Web Ad Sellers Lobby for Increased Spending

Microsoft's MSN, along with the IAB and ARF, unveil research suggesting that the Internet deserves a bigger slice of the total advertising pie.

The online publishing industry continues to advocate for the Web’s right to a larger share of the advertising spending pie, with Microsoft’s MSN portal leading the charge with results of a new study based on a cross-media plan by Unilever.

The six-week study, which was endorsed by industry groups such as Interactive Advertising Bureau and the Advertising Research Foundation, looked at the total return on investment (ROI) from Unilever’s television, print and online advertising campaigns for its Dove Nutrium soap. It also projected what would happen if Unilever took small portions of its TV and print budgets and re-allocated them to the Internet.

The projections were calculated by Rex Briggs, head of research firm Marketing Evolution, using input from ad effectiveness testers Dynamic Logic, Web Marketing LLC and mindshare, and Unilever’s agency Ogilvy & Mather. They suggest that increasing online media as a percentage of total spending improved ROI significantly — partially because advertisers can get good value from online media at its current low CPMs.

“Each element of a marketing mix should do something different,” said Briggs, “but they reinforce each other.”

According to the study, increasing the frequency of online ads from 1.7 impressions to 3.1 impressions over six weeks — while reducing TV and print by .5 and .6 impressions, respectively — would have boosted unaided brand awareness by 11 percent among the target female demographic. On the same basis, increasing online ad impressions to 12.5 impressions would have resulted in a 32 percent lift.

It was a similar story for brand image (which tested for recall of specific Nutrium message): increasing online ads to 3.1 impressions resulted in a 32 percent lift, while 12.5 impressions would have resulted in a 73 percent increase.

Purchase intent — probably the most intuitive metric for gauging ROI — would have increased 49 percent with 3.1 impressions, and a staggering 152 percent after 12.5 impressions.

Further boosting the industry’s case, the online ad used in testing was a relatively ordinary animated skyscraper GIF. In other words, the study didn’t better the Internet’s results by using tactics like streaming video, layouts with one ad per page, or the “large rectangle” format — all of which have been proven to boost branding.

“We know those newer products are a lot more effective at branding, so the results of the research are very conservative,” said Frederick Savoye, director of partner marketing for MSN.

Those findings, if indeed indicative of real-world campaign results, would be a major vindication for the online ad sales industry, which has undertaken a series of self-improvement, research and educational initiatives designed to persuade offline advertisers to move their budgets online.

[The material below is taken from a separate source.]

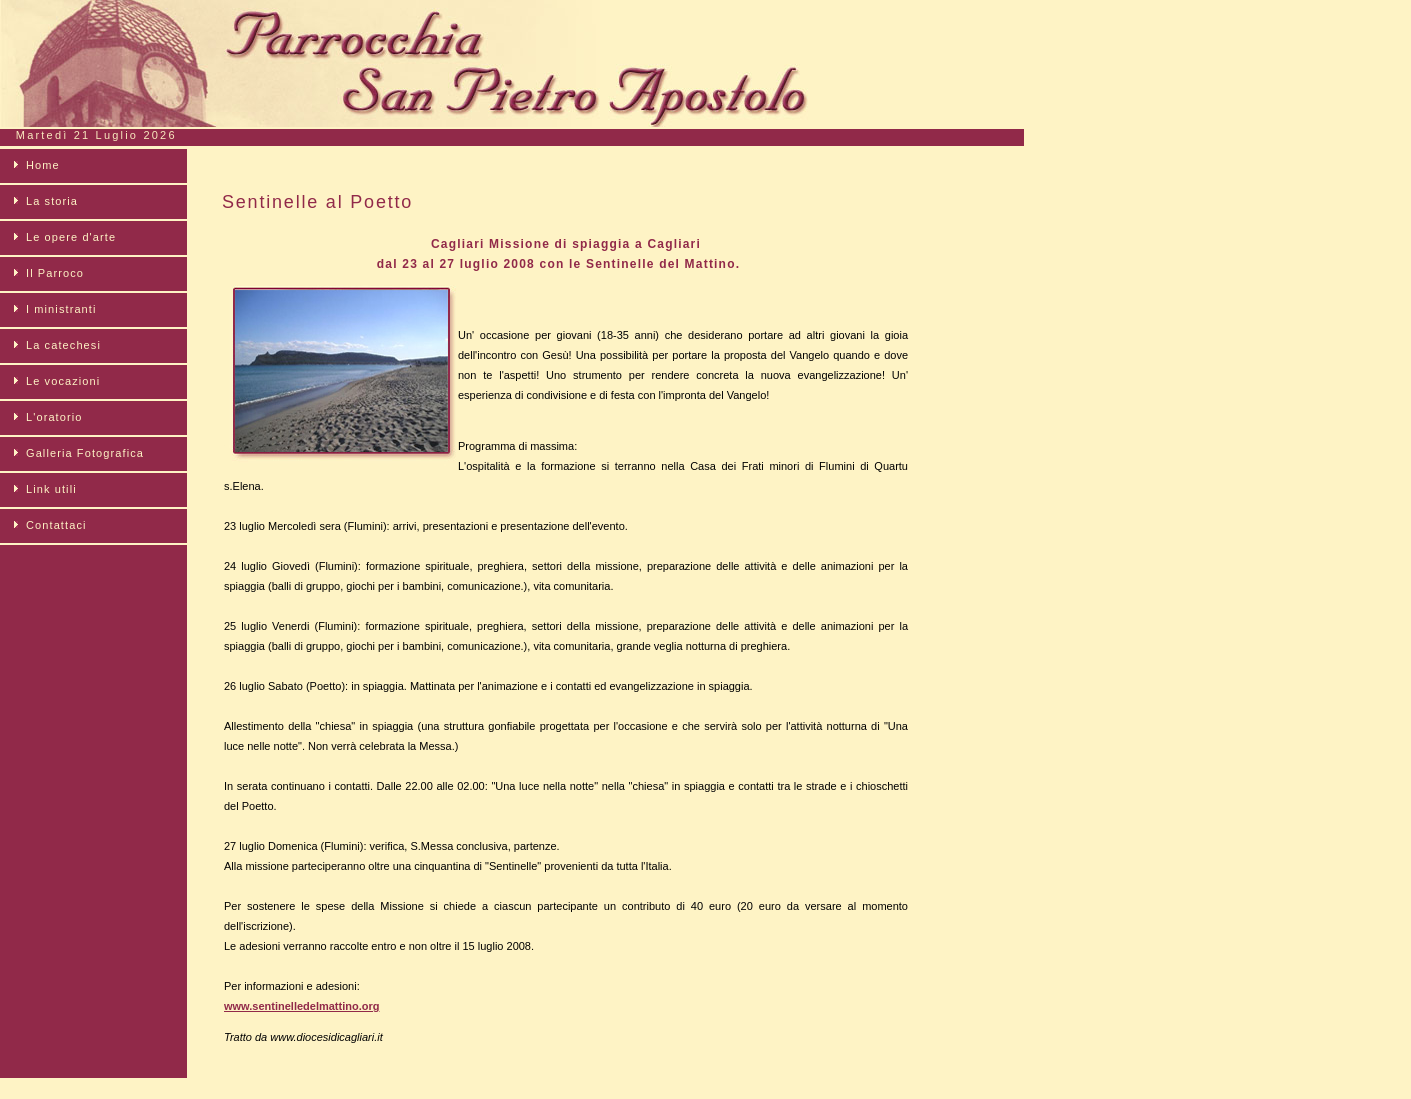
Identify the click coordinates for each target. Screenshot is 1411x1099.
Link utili (51, 489)
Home (43, 165)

For instance, the New York-based IAB commissioned research last year suggesting that online ads have a measurable branding effect. In recent months, the group also proposed standard Terms & Conditions for media buying and guidelines for measuring, auditing and disclosing metrics like impressions, page views and unique visitors — both considered important for encouraging traditional advertisers to spend online.

Similarly to those earlier efforts, Wednesday’s study makes the case for shifting offline budgets to the Web.

“We’ve seen lots of proof that online advertising works, but this is the first time we have measured how online really stacks up to television and magazines,” said ARF president Jim Spaeth. “The results are a giant leap forward for the advertising industry, addressing a question it has long been pondering.”

Clearly, more research needs to be done, however. Most conspicuously, the study’s results were based on projections, rather than actual results. (To that end, the study’s participants said they would work to conduct a wider field study with more than 15 publishers and six major advertisers.)

Additionally, Wednesday’s study doesn’t touch on the issue of so-called ad burnout — when consumers see so many impressions that they’re numbed or annoyed by the product.

Nevertheless, those involved in the new findings remain optimistic about their implications.

“IAB considers the results of this research to be extremely valuable to our members and the industry at large, because they demonstrate that the Internet can dramatically improve a brand’s ROI on overall marketing when it is a significant part of the overall media mix,” said IAB president and chief executive Greg Stuart.